--- INFORMATION GIVEN ---

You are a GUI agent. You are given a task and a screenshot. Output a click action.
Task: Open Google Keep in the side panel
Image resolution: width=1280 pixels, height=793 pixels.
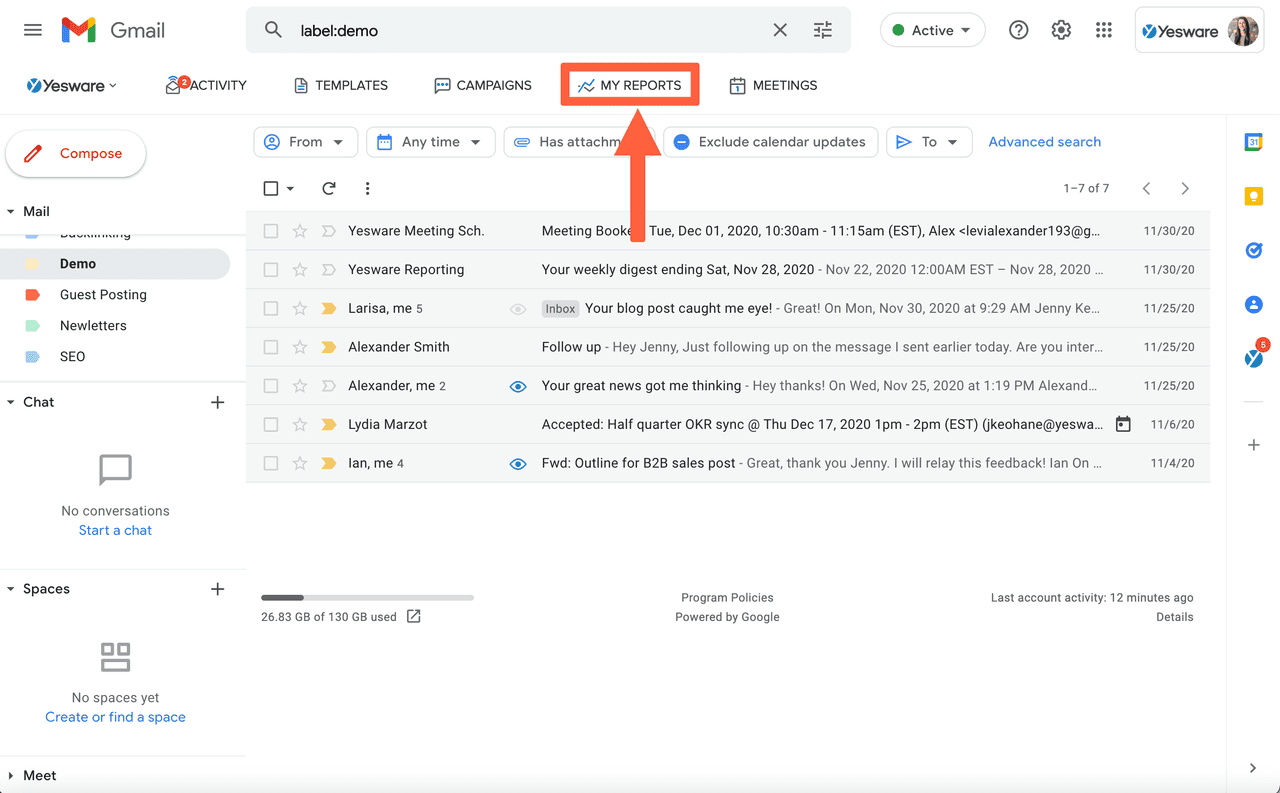click(1253, 196)
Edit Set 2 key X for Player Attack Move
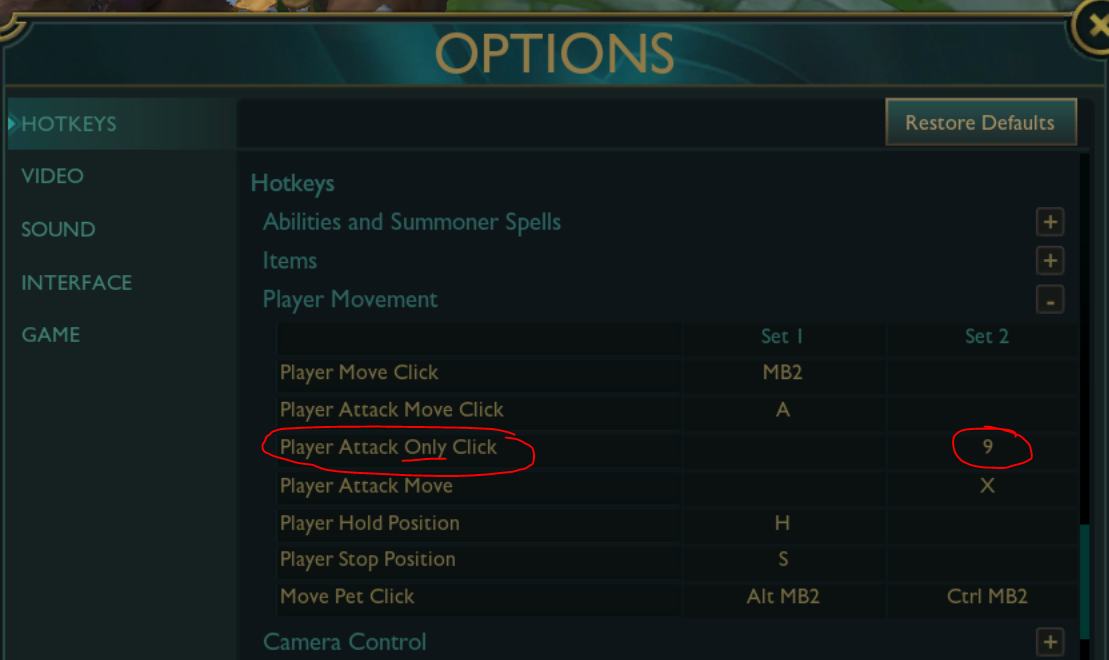The width and height of the screenshot is (1109, 660). 987,486
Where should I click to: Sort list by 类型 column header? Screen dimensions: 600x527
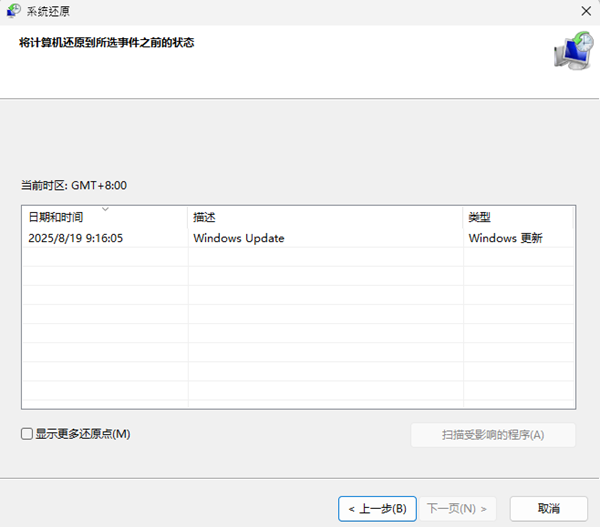coord(479,217)
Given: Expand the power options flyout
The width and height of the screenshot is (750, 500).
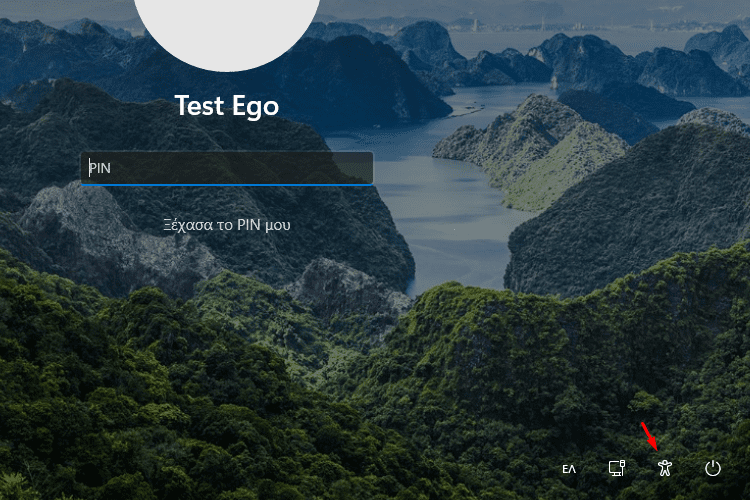Looking at the screenshot, I should click(x=713, y=468).
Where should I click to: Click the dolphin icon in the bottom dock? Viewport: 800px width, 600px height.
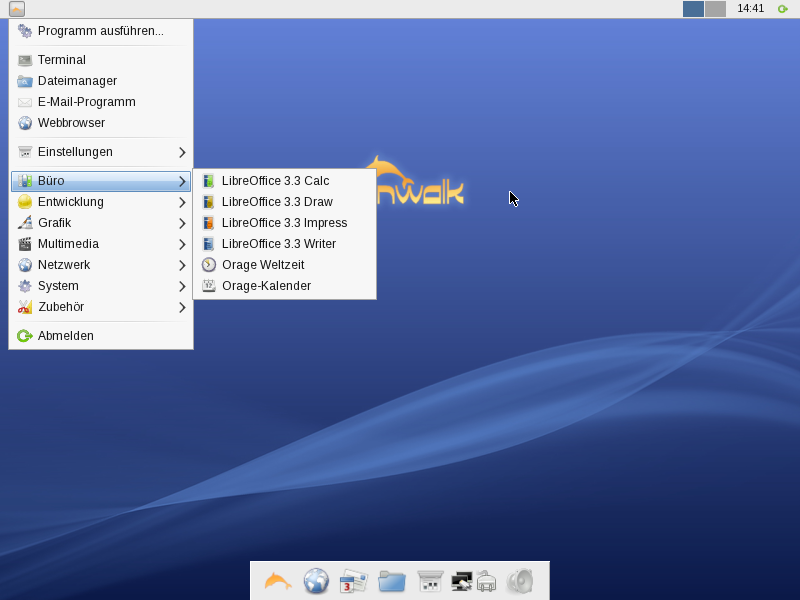pyautogui.click(x=278, y=581)
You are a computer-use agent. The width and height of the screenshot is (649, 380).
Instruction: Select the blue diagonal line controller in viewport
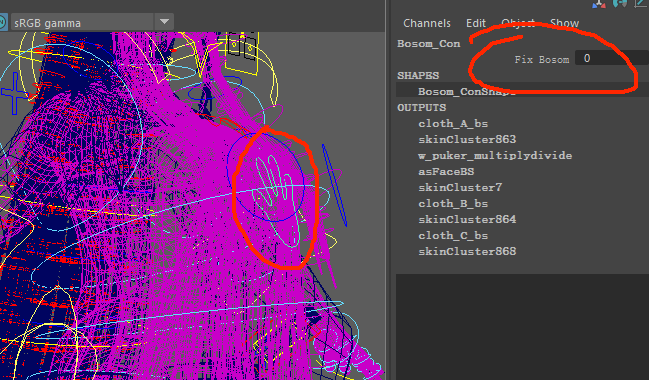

---

■ TASK STATEMENT ■
Counting only lines that hold "agent", state how many appear in the records, and give nothing but the number.

■ YOUR SOLUTION ■
2